### TASK TO COMPLETE
In the gold prices article below, translate the sentence "For much of human history, gold has been a precious commodity." into Spanish.

### PAGE EXCERPT
--------------------

What’s driving recent fluctuations in gold prices?


Assistant professor of instruction and economist Joshua Mask discusses the reasons why the price of gold has skyrocketed in recent months.

joshua mask

Joshua Mask, assistant professor of instruction in Temple University’s College of Liberal Arts, provides insight into the precious metal market.

Photo by Ryan S. Brandenberg

For much of human history, gold has been a precious commodity. In recent years, its price has skyrocketed and fluctuated due to various economic and geopolitical factors—in the past five years, its price has roughly tripled, according to Reuters.  
 
What’s behind these changes, and what do they indicate about our society and economy? For more information, Temple Now spoke with Joshua Mask, assistant professor of instruction in the Economics Department at Temple University’s College of Liberal Arts, about why gold prices have risen so dramatically. 
 
Temple Now: What are the factors contributing to the steep rise in the price of gold recently?

--------------------

### GIVEN ENTRIES
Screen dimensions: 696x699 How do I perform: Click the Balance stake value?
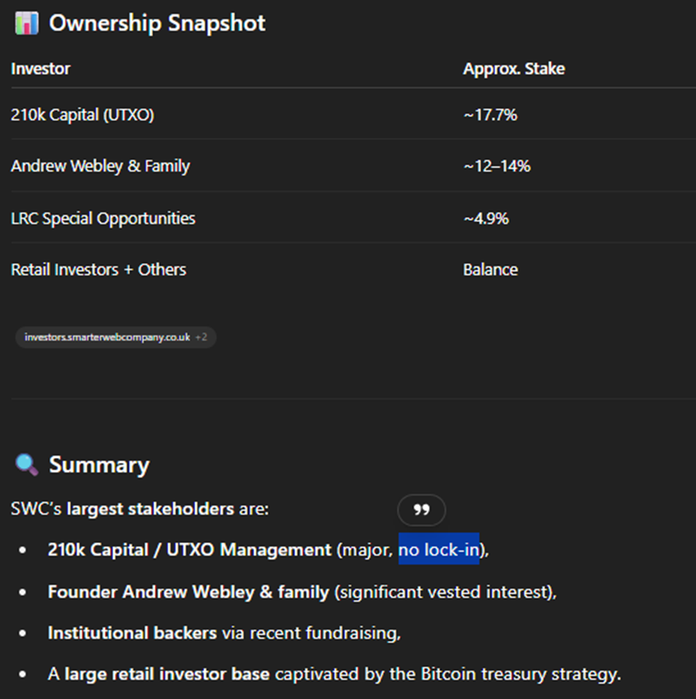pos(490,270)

--------------------

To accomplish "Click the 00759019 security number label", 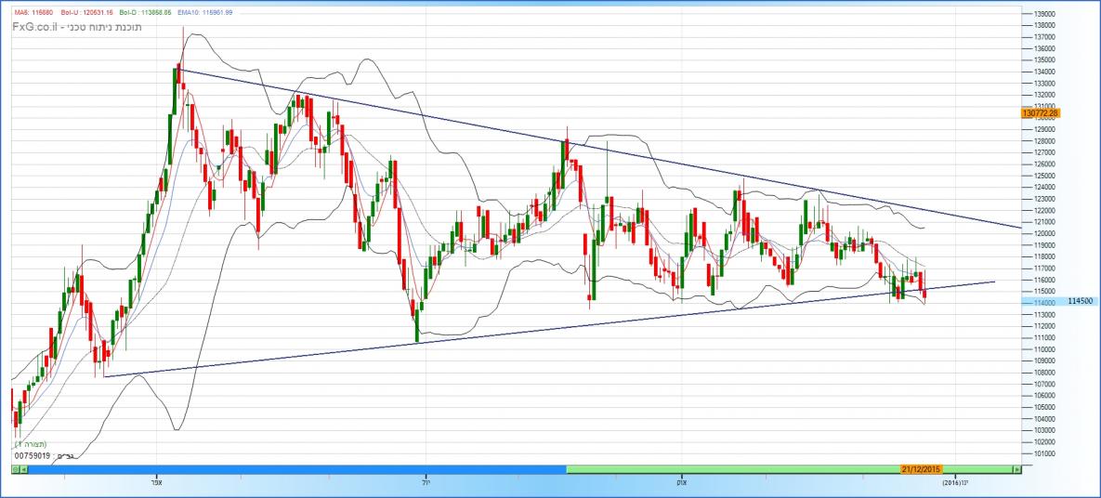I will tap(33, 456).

--------------------

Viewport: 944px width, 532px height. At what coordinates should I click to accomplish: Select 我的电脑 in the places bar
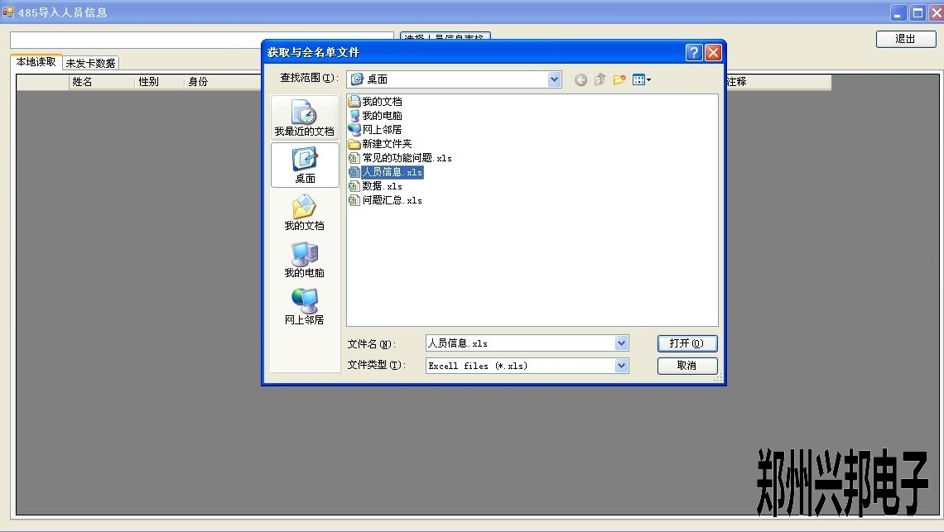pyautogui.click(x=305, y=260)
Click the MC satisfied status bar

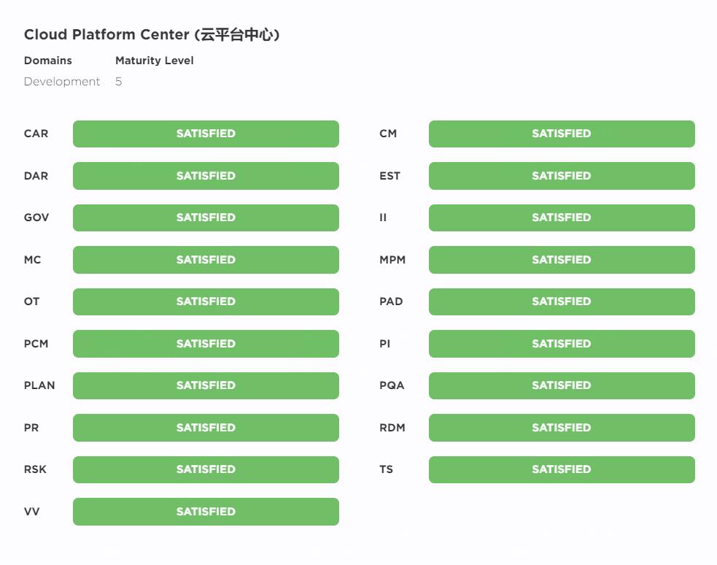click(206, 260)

--------------------

### WRITTEN REPLY
Durante gran parte de la historia de la humanidad, el oro ha sido una mercancía preciosa.